В начале 1908 года в карьере Мейерхольда произошел новый переворот. Директор Императорских театров Владимир Аркадьевич Теляковский, бывший полковник-конногвардеец, любитель и большой знаток искусства, ставший по воле случая авторитетным театральным организатором (последним в истории так называемых «казенных театров» Петербурга), решил пригласить Мейерхольда на должность главного режиссера Александрийского театра, а заодно и двух оперных — Малого и Мариинского.
С его стороны это был рискованный шаг, угрожающий карьере. Надо ли объяснять, как возмутили его планы светскую публику, критиков, театральных администраторов и множество ведущих артистов? Тем более что Теляковский не видел спектаклей, поставленных Мейерхольдом ни в провинции, ни в Театре им. В. Ф. Комиссаржевской — был только наслышан о них, и эти слухи были, как правило, далеко не позитивными. Слышал он, разумеется, и о «суде чести», который затеял Мейерхольд против Комиссаржевской и проиграл. Однако именно эти слухи повлияли на его желание познакомиться с режиссером. Логика его рассуждений была абсолютно здравой: раз столько людей ругают человека, значит, он интересен, а может быть, и талантлив. Однако имелся еще один аргумент в пользу режиссера, и притом очень веский, — он именовался Александром Головиным. Именно он, фактически главный художник Императорских театров, активно поддержал идею пригласить Мейерхольда, и вскоре он и режиссер стали неразлучными партнерами на целое десятилетие.

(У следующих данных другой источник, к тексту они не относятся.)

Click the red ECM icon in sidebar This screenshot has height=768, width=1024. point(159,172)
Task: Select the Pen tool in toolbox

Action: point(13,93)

Известный историк искусства Эрих Голлербах оставил нам литературный портрет под названием «Образ Головина» — они были дружны. Головин являл собою на редкость даровитую и обаятельную личность, красивую и физически, и духовно. Его слово было очень весомо и в «Мире искусства», и в Академии художеств, и в театральном мире. Однако литературный «образ» Голлербаха был не совсем точен — лишь однажды он отметил суеверие Головина и его «крайнюю мнительность». Другие очевидцы острее замечают эти и другие странности в его образе жизни. Брак Головина рано распался. Сердечная болезнь заставила его перебраться в Царское Село, где он жил в одиночестве, не общаясь со своими детьми, и лишь изредка его навещали друзья. «Он куда-то исчезал неделями, не давая адреса, и, возвращаясь, находил груду телеграмм и писем из театральной конторы, в пыли, под своей дверью. Не любил посещать людей и избегал контакта с художниками». Этот «спрятанный в себе человек» в самом деле страдал большой мнительностью и даже в некоторой степени манией преследования. И тем не менее, повторим, он больше десяти лет оставался преданным товарищем Мейерхольда и
…Приглашение Мейерхольда в Императорские театры было в известном смысле чудом. Одним из тех чудес, которые не раз выпадали на долю режиссера, — притом именно тогда, когда его дела, казалось, заходили в тупик. Чудом было приглашение на Поварскую, затем в Театр им. В. Ф. Комиссаржевской, затем в Императорские театры, затем… но об этом позже.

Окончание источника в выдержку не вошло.